By falco365 · Published April 24, 2026

CVE-2026-40815: Kubernetes admission-webhook bypass hands over cluster-admin

A bug in kube-apiserver's webhook resolution lets a low-privilege user register a MutatingWebhookConfiguration that forges admission responses, bypassing RBAC and yielding cluster-admin. CVSS 9.0. Patched in 1.29.14, 1.30.10, 1.31.6.

CVE-2026-40815: Kubernetes admission-webhook bypass hands over cluster-admin
Analysis

CVE-2026-40815 is a logic bug in how kube-apiserver resolves mutating admission webhooks. A user with permission to create a single MutatingWebhookConfiguration — permissions often granted to service-operators with "no cluster-admin" — can register a webhook whose rules intercept requests destined for privileged resources, then forge admission responses that instruct the API server to apply attacker-controlled patches. The net result: any user who can create webhooks can achieve cluster-admin within a single API request.

Why this bypasses RBAC

Kubernetes RBAC gates who can perform a request, not what the admission pipeline does with it. The admission chain was designed to validate and optionally mutate incoming objects — not to authorize changes on other objects. The vulnerable code path lets a crafted webhook response inject a patches block that the API server applies after RBAC evaluation, meaning the original caller's permissions are irrelevant. The attacker-created webhook effectively runs as the API server.

The canonical exploit chain is:

  • Low-privilege user creates a MutatingWebhookConfiguration matching rbac.authorization.k8s.io/v1 resources.
  • Any cluster event (including ones the user cannot normally see) triggers the webhook.
  • Webhook responds with a patch that creates a ClusterRoleBinding granting the attacker cluster-admin.
  • RBAC never sees the patch as an independent request — it's merged server-side as part of the original request's admission.
Any permission that includes mutatingwebhookconfigurations/create was effectively "cluster-admin waiting for the right trigger" on affected versions. Audit for it.
Who is exposed
  • Multi-tenant clusters where operators get fine-grained namespace permissions plus webhook management — common in platform-engineering setups.
  • Managed Kubernetes (EKS, GKE, AKS) running affected minor versions — patched controlplanes roll out over days, not all at once.
  • GitOps workflows that sync webhook configurations from a Git repo — a compromised PR can register the attacker's webhook on merge.
  • CI/CD pipelines that have RBAC to deploy admission controllers for testing.
Mitigation

Upgrade to the patched minor: 1.29.14, 1.30.10, or 1.31.6. The patch adds a post-admission RBAC re-check on any patch that touches protected resources (clusterroles, clusterrolebindings, nodes, secrets, serviceaccounts).

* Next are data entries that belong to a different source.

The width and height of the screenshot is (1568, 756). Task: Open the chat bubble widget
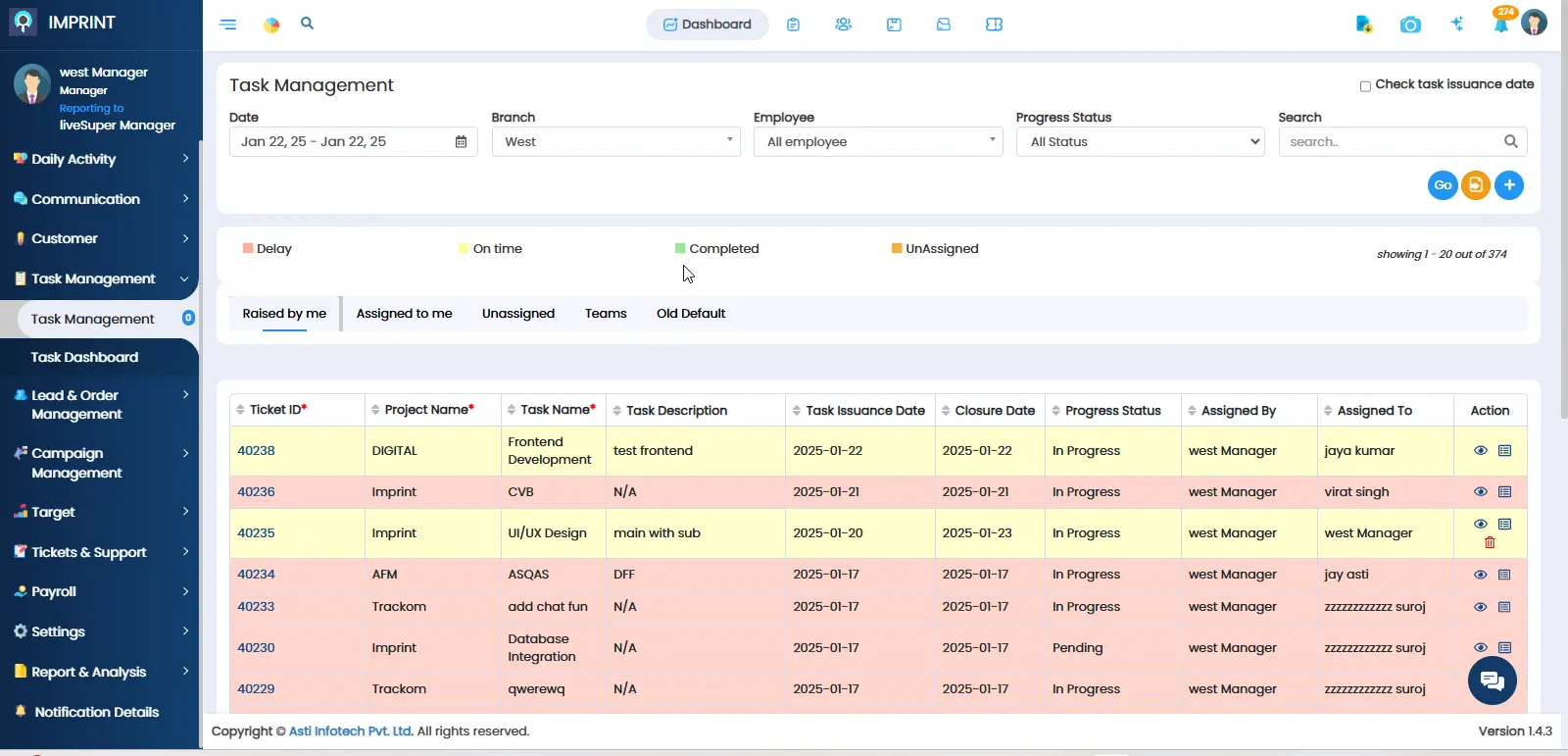click(x=1492, y=680)
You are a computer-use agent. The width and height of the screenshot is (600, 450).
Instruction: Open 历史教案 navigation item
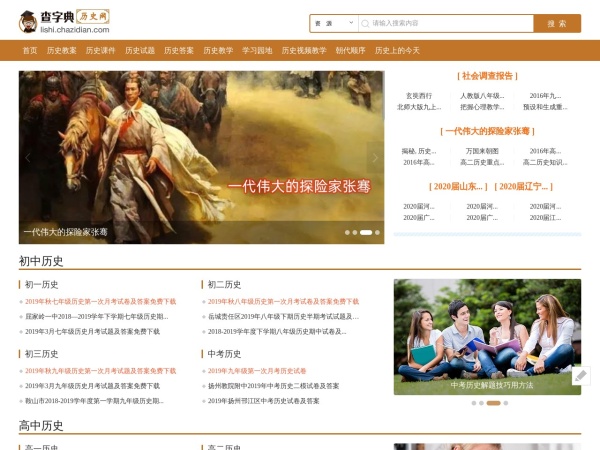pyautogui.click(x=61, y=50)
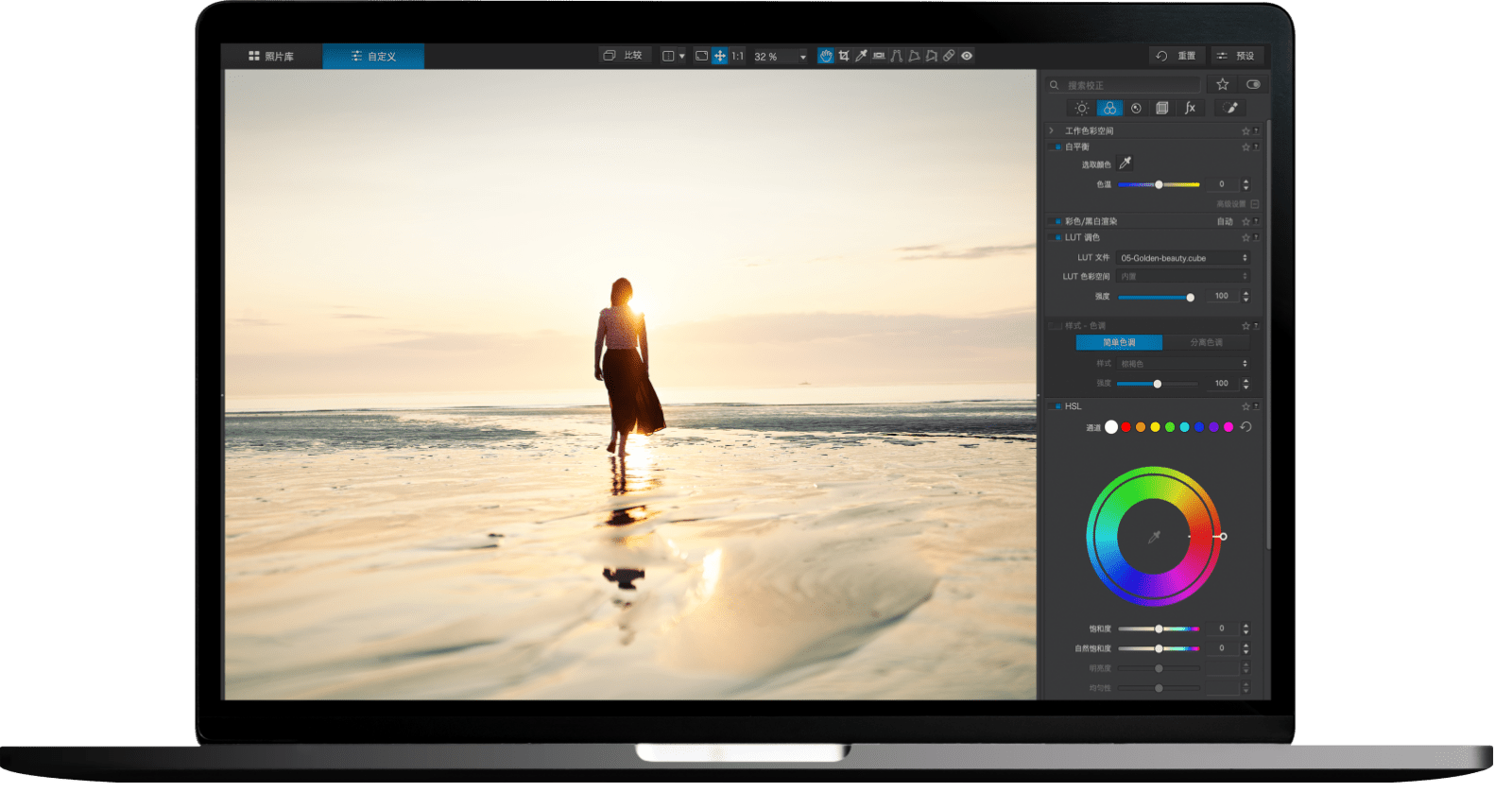Image resolution: width=1512 pixels, height=792 pixels.
Task: Click the 比较 compare button
Action: [624, 56]
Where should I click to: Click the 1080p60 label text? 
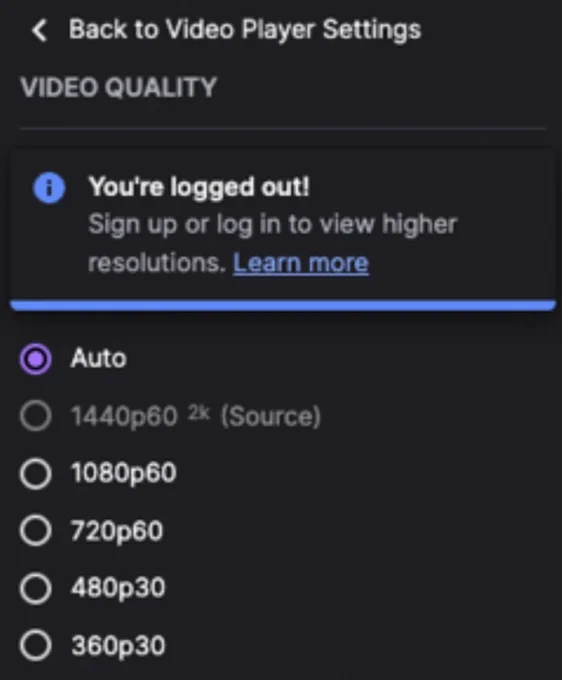pos(124,472)
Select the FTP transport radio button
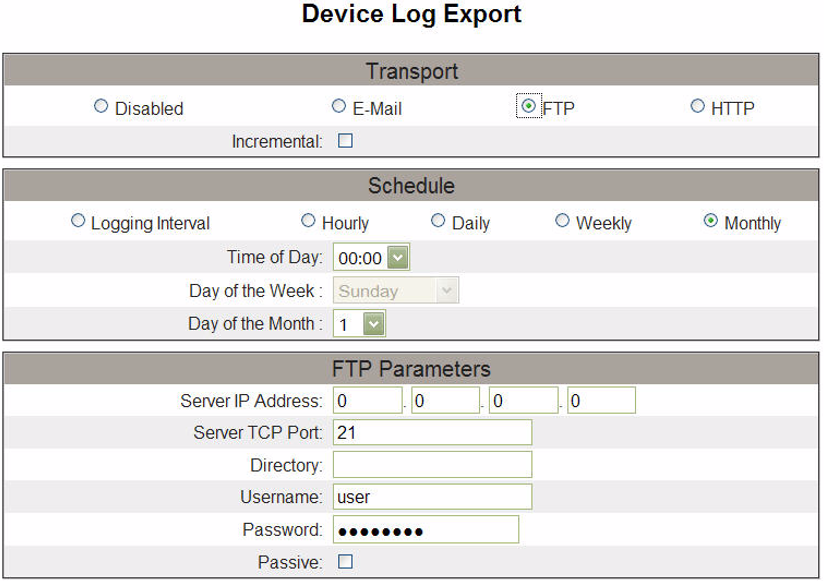Image resolution: width=824 pixels, height=581 pixels. (529, 106)
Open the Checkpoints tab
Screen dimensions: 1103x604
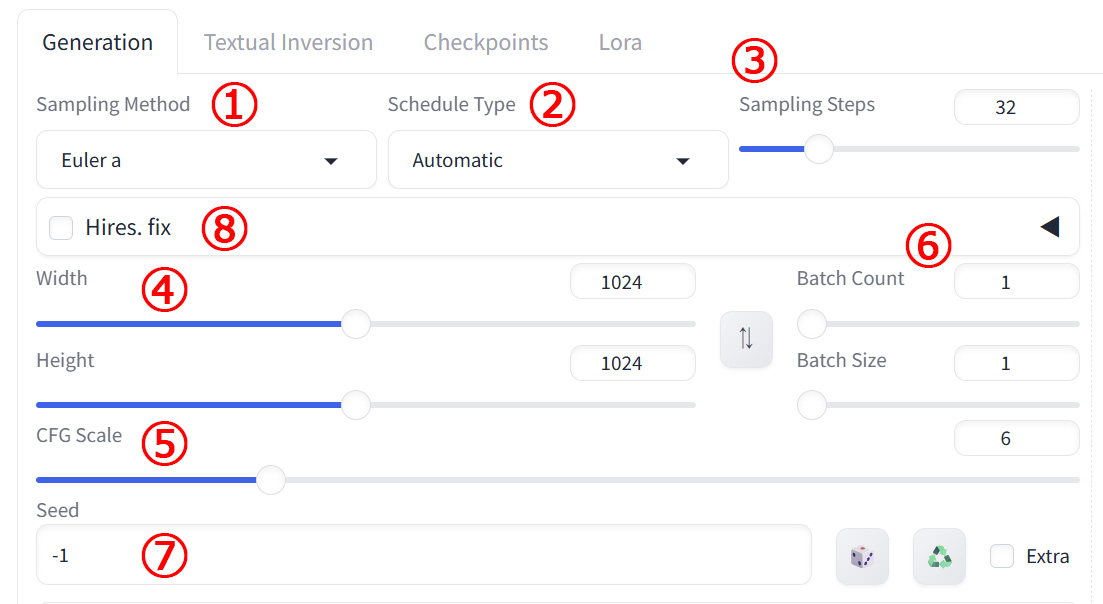(486, 43)
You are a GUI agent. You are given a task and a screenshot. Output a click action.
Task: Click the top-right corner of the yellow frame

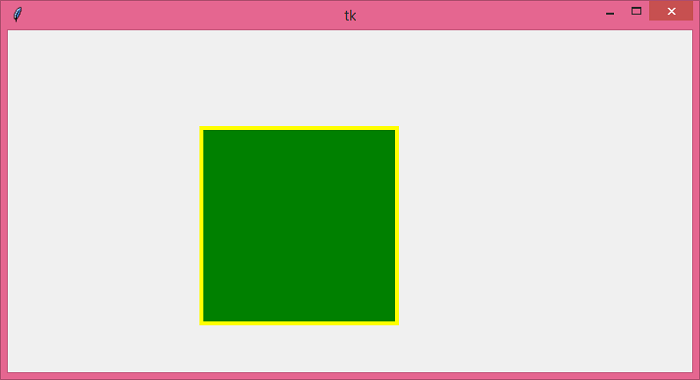pos(397,128)
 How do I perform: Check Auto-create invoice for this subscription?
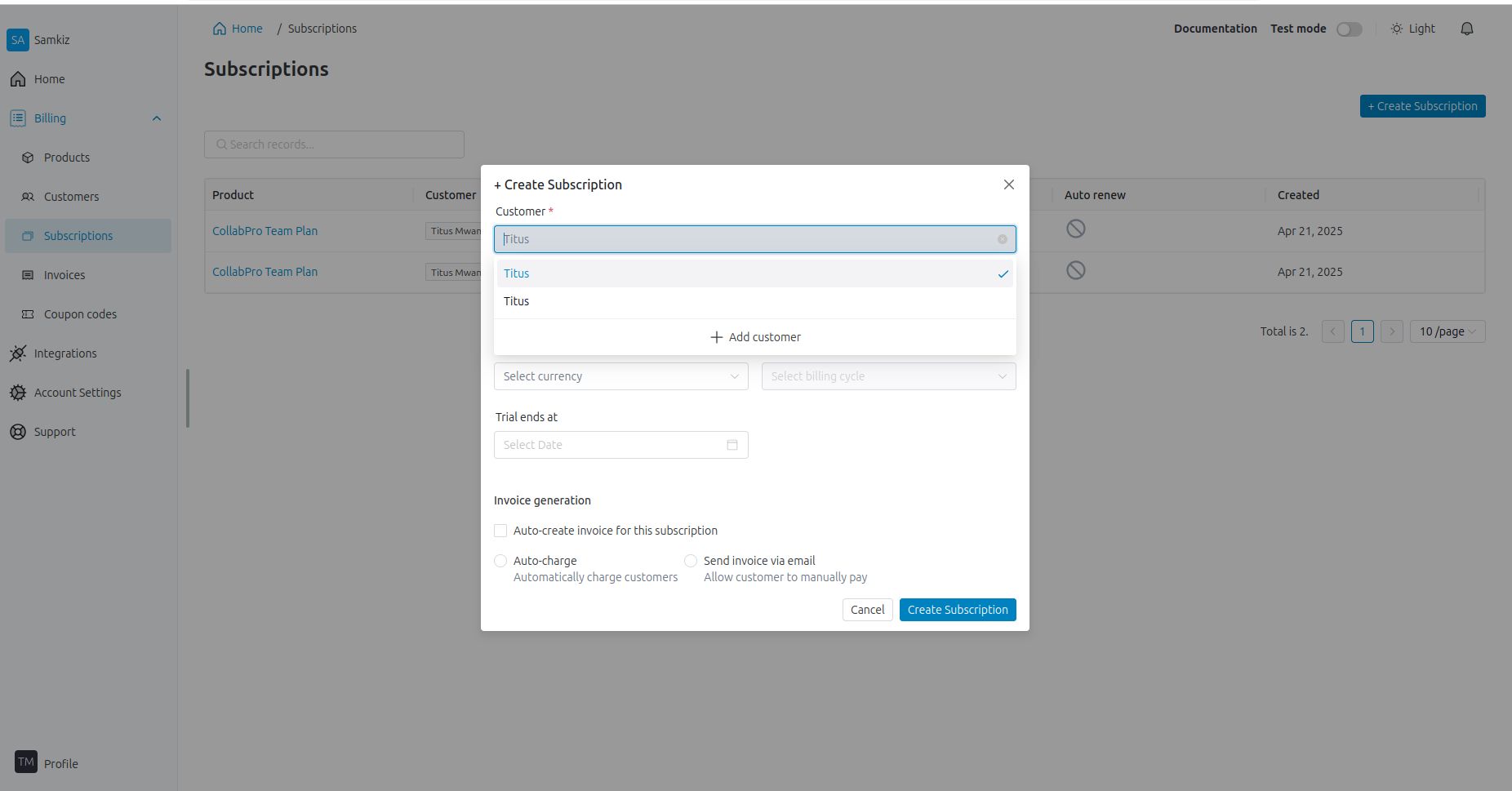click(x=500, y=531)
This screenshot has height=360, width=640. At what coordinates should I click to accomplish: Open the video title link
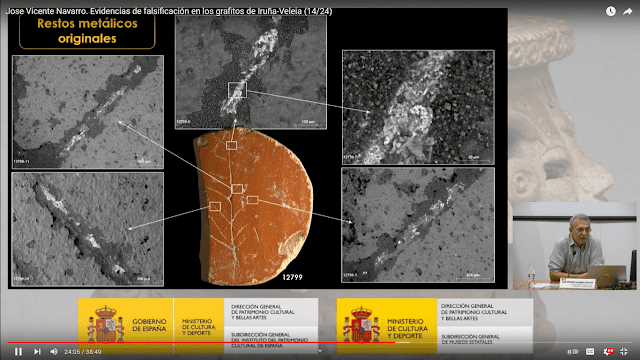[x=169, y=11]
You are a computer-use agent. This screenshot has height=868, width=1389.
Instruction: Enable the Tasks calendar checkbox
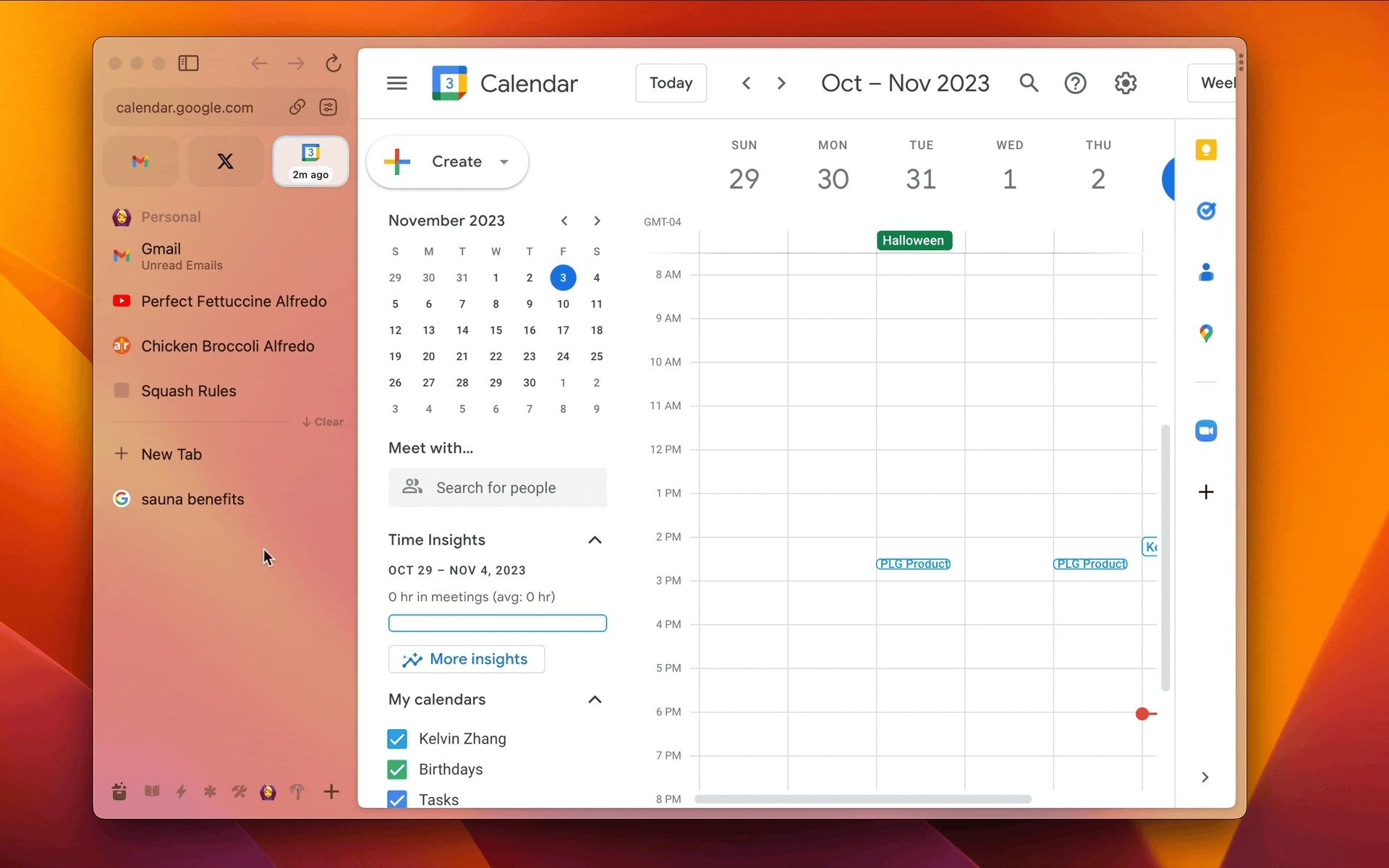[398, 799]
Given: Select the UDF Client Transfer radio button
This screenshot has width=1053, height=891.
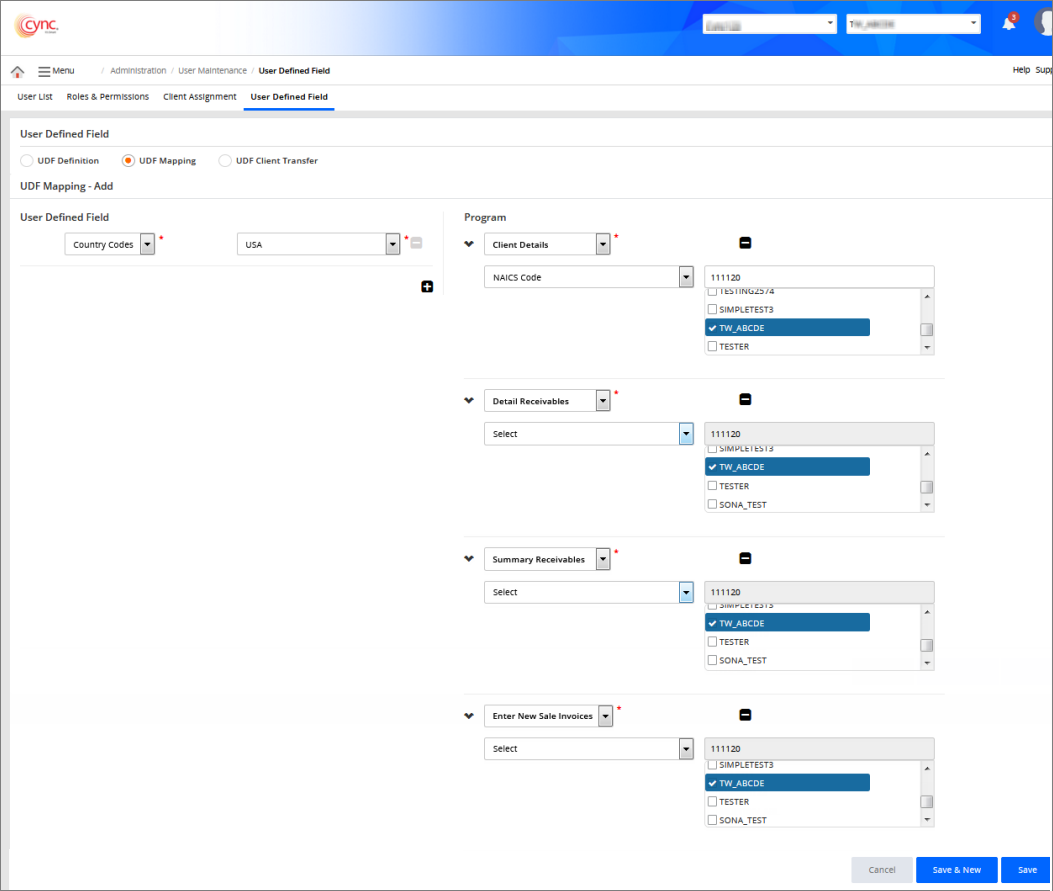Looking at the screenshot, I should [x=225, y=160].
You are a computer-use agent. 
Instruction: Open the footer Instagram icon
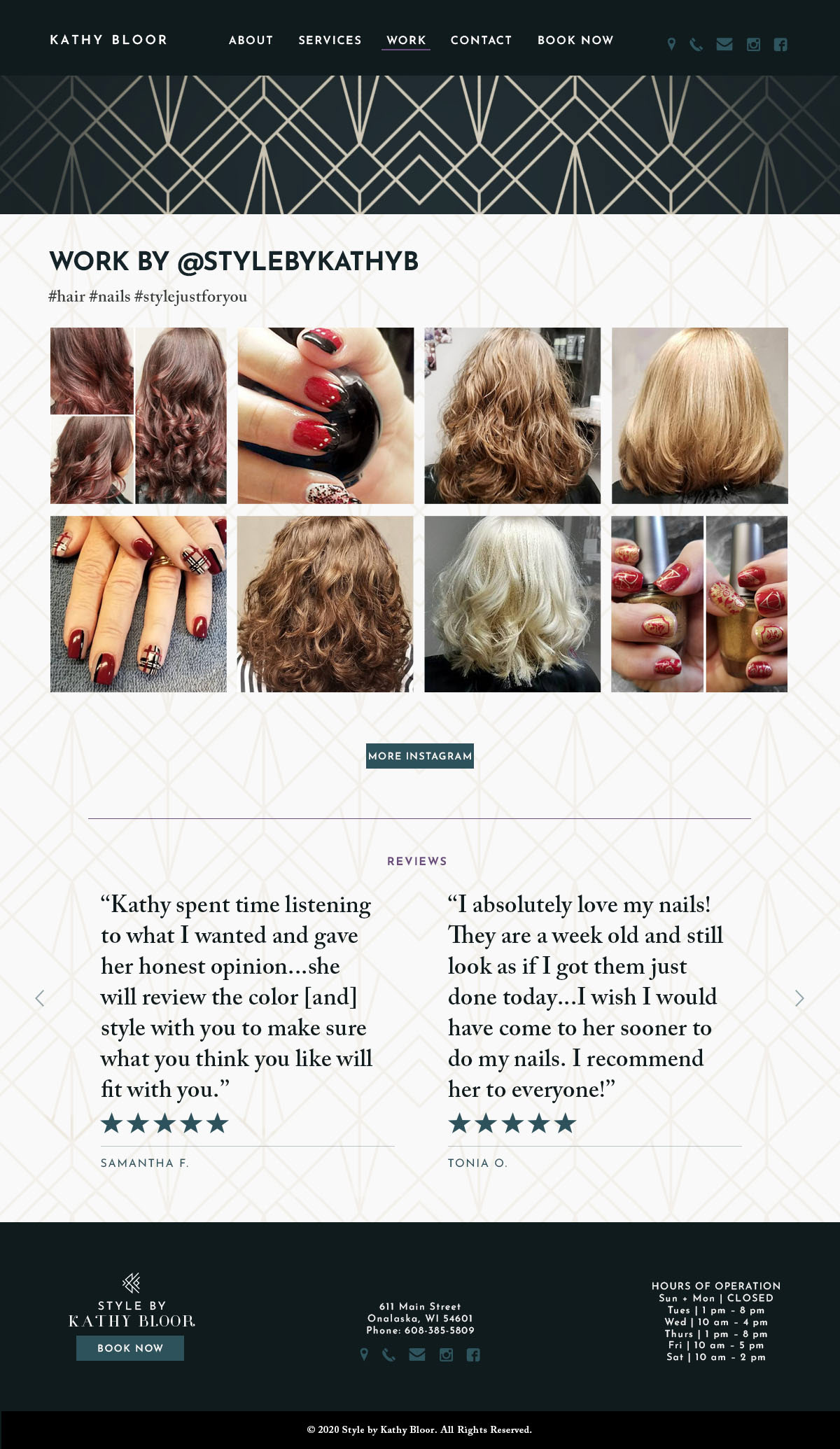pos(446,1354)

If you can't upgrade immediately:

  • Remove mutatingwebhookconfigurations/create from any role that isn't genuinely cluster-admin. If a user needs to deploy a webhook for testing, gate it through a controller that validates.
  • Audit existing MutatingWebhookConfiguration objects for suspicious rules matching RBAC resources or secrets.
  • Enable audit logging at RequestResponse level for admissionregistration.k8s.io — catches post-compromise webhook creation.
  • Falco rule (available in the artifact folder): alert on creation of webhooks whose rules[*].resources includes clusterroles or clusterrolebindings.
The broader pattern

This is the third Kubernetes CVE in five years where admission-stage logic was abused to subvert the authorization layer that runs before it — CVE-2022-3172 (KubeletPodName), CVE-2024-7646 (Ingress-NGINX annotation), now CVE-2026-40815. The recurring root cause: admission controllers run with the API server's privilege, not the caller's, and their output is trusted. If you run admission webhooks at all, assume every new CVE in this space could be another cluster-admin primitive.